- Data listing:
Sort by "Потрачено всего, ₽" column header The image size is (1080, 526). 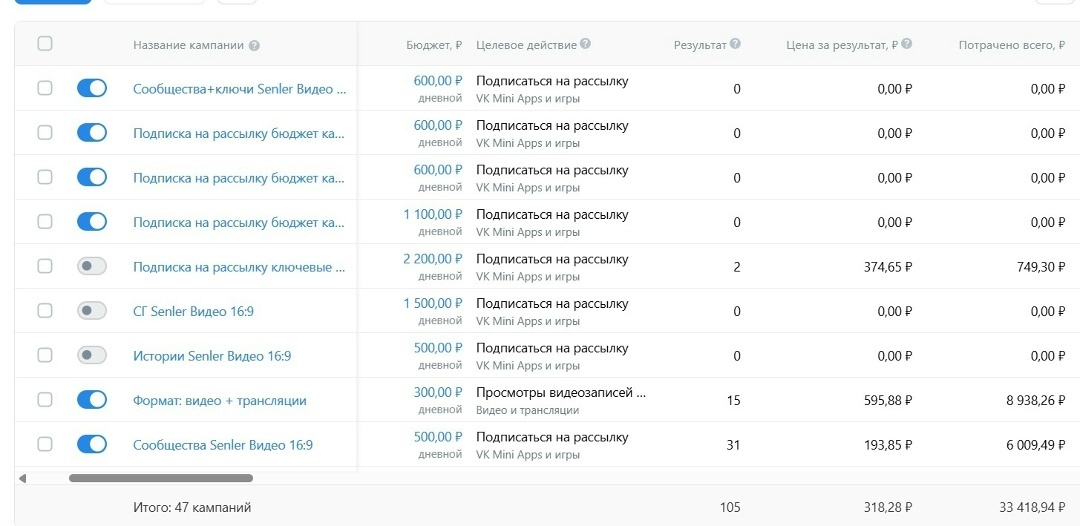pyautogui.click(x=1010, y=45)
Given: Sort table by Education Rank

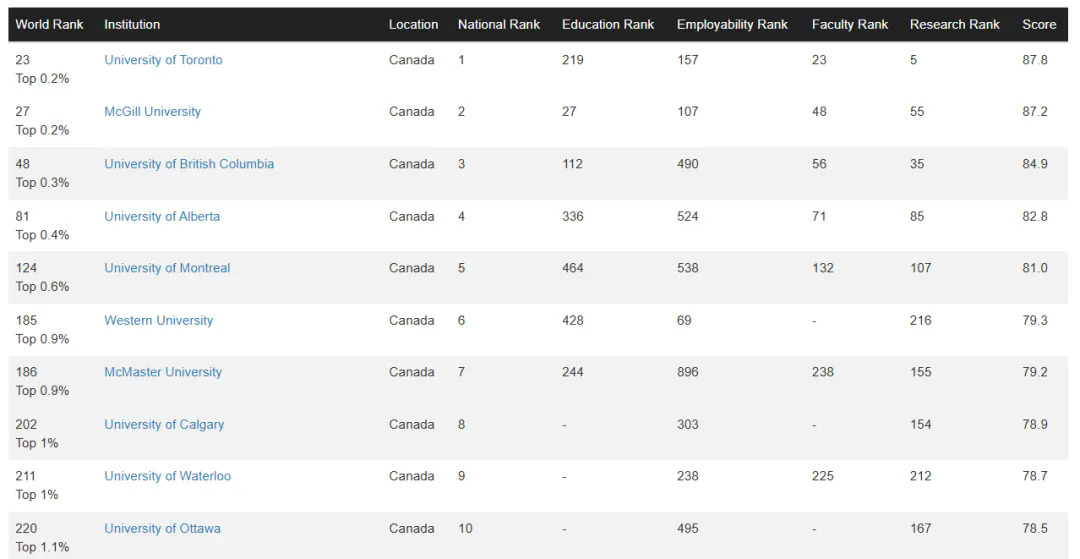Looking at the screenshot, I should click(608, 24).

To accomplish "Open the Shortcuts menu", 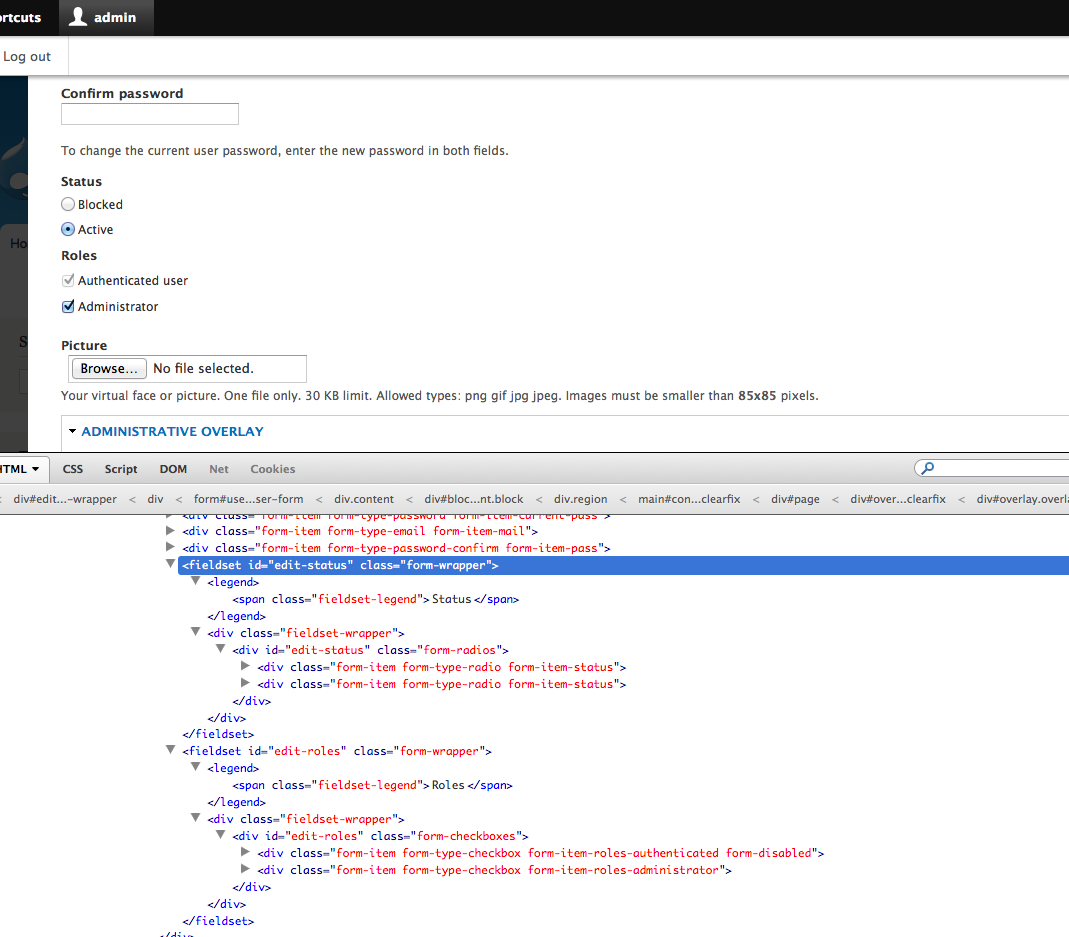I will 20,17.
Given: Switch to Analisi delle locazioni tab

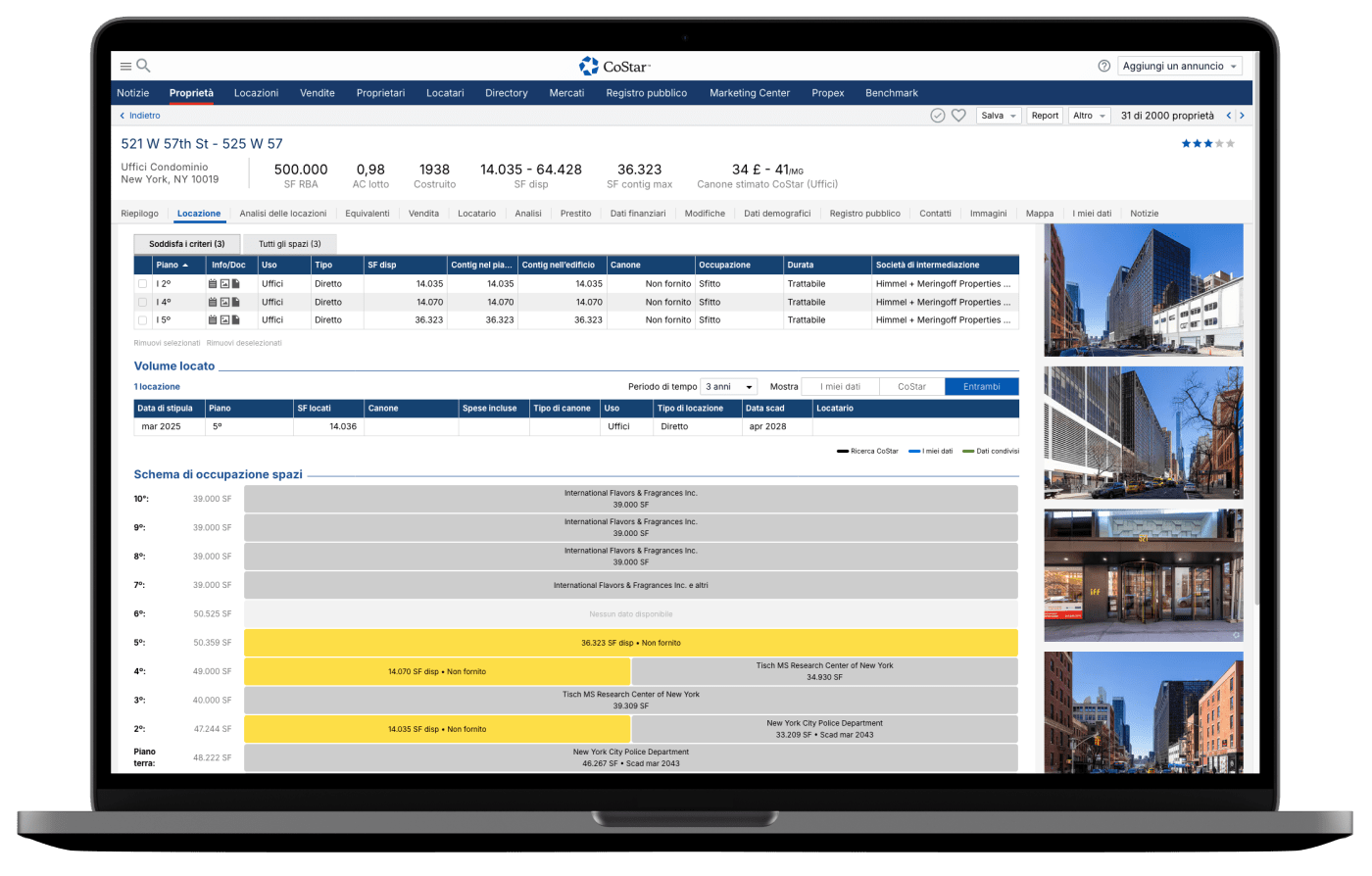Looking at the screenshot, I should (282, 214).
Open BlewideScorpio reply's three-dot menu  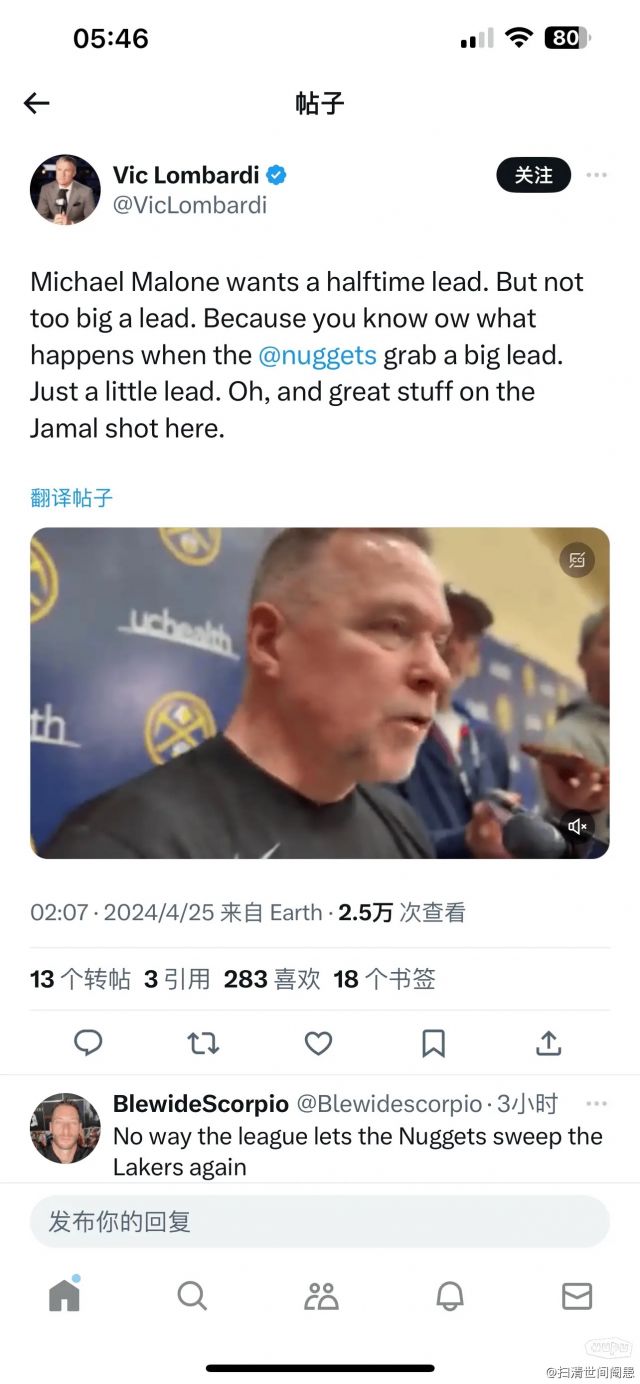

- Exercise objective: Retype, please, exactly the lines that begin with the one containing "Given: Switch to Analisi delle locazioni tab" and end at the last line of the entries above, both included, leaving out pictures.

- Response area:
Given: Switch to Analisi delle locazioni tab

Looking at the screenshot, I should (282, 214).
Open BlewideScorpio reply's three-dot menu  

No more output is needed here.